WHAT THIS TASK INVOLVES: A stretch of the entries below is to be set down exactly, running from the line with "Task: Click the STEP 01 tab label" through the line with "Screen dimensions: 1251x774", both included, and no other line.

DATASET ENTRIES:
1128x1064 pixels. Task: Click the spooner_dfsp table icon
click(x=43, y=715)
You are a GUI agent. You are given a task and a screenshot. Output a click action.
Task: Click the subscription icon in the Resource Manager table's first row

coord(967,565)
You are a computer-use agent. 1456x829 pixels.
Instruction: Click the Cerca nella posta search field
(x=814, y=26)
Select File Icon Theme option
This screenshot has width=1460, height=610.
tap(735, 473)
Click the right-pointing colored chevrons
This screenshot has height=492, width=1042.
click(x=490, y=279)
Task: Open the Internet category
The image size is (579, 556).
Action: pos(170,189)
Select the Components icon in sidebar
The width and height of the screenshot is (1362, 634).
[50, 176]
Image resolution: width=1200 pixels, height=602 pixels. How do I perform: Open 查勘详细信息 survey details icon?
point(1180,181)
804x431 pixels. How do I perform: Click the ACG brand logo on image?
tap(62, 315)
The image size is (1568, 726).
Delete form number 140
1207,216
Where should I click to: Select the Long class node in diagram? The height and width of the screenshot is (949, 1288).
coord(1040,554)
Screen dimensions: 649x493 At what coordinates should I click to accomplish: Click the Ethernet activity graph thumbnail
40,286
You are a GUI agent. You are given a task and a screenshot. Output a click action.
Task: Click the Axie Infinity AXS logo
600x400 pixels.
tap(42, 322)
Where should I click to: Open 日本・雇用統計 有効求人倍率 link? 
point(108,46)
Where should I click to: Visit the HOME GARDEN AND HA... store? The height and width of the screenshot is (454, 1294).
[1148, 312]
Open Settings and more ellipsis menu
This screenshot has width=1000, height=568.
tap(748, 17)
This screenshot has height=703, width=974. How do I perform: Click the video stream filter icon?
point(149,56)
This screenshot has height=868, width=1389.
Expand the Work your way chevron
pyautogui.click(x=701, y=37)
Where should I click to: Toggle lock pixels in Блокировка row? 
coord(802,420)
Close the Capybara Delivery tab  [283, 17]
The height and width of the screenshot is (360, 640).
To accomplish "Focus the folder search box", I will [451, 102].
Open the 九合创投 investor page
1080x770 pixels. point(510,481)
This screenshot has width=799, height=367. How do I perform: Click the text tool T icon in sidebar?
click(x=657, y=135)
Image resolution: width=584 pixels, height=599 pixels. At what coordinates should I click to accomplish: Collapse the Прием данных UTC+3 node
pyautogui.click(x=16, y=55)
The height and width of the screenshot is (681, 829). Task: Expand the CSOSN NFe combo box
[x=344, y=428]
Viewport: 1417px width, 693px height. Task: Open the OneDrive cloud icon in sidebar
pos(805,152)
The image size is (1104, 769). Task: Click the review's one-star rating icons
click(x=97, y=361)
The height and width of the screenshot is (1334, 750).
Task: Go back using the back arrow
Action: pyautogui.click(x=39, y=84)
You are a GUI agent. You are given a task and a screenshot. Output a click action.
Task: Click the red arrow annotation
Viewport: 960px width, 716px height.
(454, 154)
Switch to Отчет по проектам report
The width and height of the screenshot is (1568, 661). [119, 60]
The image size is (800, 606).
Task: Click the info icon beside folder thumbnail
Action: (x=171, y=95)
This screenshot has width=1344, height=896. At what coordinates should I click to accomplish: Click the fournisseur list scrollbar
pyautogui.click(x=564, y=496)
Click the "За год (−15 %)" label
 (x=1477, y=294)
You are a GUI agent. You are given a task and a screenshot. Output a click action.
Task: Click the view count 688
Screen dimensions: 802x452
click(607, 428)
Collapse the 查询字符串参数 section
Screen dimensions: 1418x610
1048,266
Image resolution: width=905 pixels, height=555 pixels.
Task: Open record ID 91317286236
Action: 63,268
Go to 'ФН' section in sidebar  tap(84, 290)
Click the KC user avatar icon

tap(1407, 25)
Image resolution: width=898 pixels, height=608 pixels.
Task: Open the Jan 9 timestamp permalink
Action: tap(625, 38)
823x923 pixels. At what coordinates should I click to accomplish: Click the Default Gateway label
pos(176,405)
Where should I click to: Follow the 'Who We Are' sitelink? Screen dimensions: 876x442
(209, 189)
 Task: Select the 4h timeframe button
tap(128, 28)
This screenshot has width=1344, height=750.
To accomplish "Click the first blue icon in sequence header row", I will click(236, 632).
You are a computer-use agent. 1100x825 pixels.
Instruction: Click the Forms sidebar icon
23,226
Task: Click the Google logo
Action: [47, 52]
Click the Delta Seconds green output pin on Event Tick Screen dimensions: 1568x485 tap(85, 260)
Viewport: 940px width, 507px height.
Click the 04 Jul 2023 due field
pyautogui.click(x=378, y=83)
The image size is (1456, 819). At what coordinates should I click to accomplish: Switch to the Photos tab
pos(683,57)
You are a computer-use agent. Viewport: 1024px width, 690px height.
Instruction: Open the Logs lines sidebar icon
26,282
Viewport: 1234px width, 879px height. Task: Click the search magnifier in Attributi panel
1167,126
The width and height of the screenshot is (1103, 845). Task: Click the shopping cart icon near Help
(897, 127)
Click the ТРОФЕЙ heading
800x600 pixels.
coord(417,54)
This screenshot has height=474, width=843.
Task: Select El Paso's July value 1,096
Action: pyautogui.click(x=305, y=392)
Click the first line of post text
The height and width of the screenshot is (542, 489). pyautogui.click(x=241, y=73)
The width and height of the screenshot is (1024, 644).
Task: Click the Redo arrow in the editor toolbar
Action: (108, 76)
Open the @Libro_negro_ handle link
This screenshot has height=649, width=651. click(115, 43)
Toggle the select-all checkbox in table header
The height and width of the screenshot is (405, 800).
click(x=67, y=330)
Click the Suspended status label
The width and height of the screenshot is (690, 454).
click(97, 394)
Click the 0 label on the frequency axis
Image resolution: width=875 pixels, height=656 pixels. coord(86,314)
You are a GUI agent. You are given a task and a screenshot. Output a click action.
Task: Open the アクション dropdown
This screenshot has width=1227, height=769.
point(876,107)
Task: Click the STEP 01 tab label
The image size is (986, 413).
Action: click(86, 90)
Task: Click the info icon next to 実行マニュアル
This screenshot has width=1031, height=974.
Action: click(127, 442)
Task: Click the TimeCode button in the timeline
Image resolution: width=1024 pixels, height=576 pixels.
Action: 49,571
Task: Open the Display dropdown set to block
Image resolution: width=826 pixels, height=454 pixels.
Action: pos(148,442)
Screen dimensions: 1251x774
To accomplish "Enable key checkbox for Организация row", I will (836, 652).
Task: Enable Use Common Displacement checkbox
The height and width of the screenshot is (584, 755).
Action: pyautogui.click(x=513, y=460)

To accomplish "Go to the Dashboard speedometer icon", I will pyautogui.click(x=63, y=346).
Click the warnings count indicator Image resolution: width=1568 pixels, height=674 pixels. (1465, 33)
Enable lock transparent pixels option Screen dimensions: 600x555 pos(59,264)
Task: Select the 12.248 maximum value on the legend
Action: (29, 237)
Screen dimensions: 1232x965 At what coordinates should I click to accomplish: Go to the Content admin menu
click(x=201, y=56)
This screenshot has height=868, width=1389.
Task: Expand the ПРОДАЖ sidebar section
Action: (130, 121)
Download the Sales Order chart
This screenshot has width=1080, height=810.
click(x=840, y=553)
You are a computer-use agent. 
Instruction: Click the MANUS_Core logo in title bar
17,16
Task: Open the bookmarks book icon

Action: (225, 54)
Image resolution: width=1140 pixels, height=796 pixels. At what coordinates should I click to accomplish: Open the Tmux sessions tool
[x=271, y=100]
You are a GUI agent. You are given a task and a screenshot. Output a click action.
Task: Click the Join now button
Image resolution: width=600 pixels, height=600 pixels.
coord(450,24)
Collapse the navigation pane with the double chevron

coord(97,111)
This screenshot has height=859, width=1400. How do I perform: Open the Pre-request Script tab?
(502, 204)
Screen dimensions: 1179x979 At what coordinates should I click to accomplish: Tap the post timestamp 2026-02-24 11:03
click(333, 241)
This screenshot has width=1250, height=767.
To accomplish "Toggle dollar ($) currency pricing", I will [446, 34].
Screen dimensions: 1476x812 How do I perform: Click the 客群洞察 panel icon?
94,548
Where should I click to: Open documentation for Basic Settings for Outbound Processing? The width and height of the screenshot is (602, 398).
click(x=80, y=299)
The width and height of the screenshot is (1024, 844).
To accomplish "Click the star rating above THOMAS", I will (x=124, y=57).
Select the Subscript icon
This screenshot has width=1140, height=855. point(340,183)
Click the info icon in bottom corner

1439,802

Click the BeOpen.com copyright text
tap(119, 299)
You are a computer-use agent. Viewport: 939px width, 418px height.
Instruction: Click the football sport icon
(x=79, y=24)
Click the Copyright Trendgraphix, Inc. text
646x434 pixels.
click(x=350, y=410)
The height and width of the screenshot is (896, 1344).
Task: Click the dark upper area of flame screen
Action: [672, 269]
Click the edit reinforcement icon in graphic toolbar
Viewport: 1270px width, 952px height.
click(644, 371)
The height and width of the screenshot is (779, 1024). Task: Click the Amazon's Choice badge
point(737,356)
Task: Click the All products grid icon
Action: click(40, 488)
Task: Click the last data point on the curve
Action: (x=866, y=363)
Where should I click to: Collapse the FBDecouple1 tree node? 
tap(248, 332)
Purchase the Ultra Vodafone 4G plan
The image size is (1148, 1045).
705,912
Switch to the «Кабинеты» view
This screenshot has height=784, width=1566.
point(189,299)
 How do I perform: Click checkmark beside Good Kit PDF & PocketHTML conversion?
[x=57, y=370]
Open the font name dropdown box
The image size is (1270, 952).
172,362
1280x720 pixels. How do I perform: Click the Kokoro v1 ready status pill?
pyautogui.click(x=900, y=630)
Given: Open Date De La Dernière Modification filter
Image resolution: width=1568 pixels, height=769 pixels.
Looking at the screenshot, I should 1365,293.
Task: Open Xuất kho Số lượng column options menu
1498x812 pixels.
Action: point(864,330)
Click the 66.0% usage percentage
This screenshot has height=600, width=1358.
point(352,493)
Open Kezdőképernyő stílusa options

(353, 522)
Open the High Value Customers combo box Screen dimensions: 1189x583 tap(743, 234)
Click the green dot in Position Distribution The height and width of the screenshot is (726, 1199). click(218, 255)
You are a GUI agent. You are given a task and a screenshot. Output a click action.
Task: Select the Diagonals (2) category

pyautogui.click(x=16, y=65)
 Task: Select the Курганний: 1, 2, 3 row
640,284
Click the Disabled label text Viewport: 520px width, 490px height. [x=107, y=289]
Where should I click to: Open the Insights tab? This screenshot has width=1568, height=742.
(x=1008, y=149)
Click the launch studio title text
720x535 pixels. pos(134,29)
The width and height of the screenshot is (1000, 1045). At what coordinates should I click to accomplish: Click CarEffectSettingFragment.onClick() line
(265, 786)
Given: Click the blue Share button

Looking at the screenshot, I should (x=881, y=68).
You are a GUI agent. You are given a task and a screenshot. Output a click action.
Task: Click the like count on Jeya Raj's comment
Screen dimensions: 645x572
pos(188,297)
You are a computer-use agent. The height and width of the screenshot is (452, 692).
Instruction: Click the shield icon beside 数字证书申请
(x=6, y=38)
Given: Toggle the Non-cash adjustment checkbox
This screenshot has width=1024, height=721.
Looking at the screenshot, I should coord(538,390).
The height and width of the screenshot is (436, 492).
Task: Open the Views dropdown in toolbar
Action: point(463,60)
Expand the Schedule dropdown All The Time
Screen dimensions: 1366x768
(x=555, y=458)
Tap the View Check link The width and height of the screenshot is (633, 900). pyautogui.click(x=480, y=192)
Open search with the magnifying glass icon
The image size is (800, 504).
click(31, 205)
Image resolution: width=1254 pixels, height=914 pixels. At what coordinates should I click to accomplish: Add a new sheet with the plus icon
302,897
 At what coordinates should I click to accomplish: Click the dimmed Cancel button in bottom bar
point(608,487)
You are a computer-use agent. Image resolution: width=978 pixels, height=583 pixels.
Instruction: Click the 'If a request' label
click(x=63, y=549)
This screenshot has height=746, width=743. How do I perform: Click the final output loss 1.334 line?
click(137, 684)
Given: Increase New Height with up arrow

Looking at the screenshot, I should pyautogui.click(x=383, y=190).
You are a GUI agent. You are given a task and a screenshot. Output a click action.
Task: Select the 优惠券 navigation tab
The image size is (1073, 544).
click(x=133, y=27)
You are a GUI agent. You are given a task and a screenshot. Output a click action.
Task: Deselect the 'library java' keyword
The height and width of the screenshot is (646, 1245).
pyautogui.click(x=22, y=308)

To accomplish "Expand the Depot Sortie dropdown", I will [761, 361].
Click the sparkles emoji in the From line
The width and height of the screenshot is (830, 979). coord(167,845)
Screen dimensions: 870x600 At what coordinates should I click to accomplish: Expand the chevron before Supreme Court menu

OUTPUT:
Task: Click the STEP 01 tab label
The image size is (986, 413).
Action: click(86, 90)
Task: Click the info icon next to 実行マニュアル
This screenshot has width=1031, height=974.
Action: click(127, 442)
Task: Click the TimeCode button in the timeline
Image resolution: width=1024 pixels, height=576 pixels.
Action: 49,571
Task: Open the Display dropdown set to block
Image resolution: width=826 pixels, height=454 pixels.
Action: pos(148,442)
Screen dimensions: 1251x774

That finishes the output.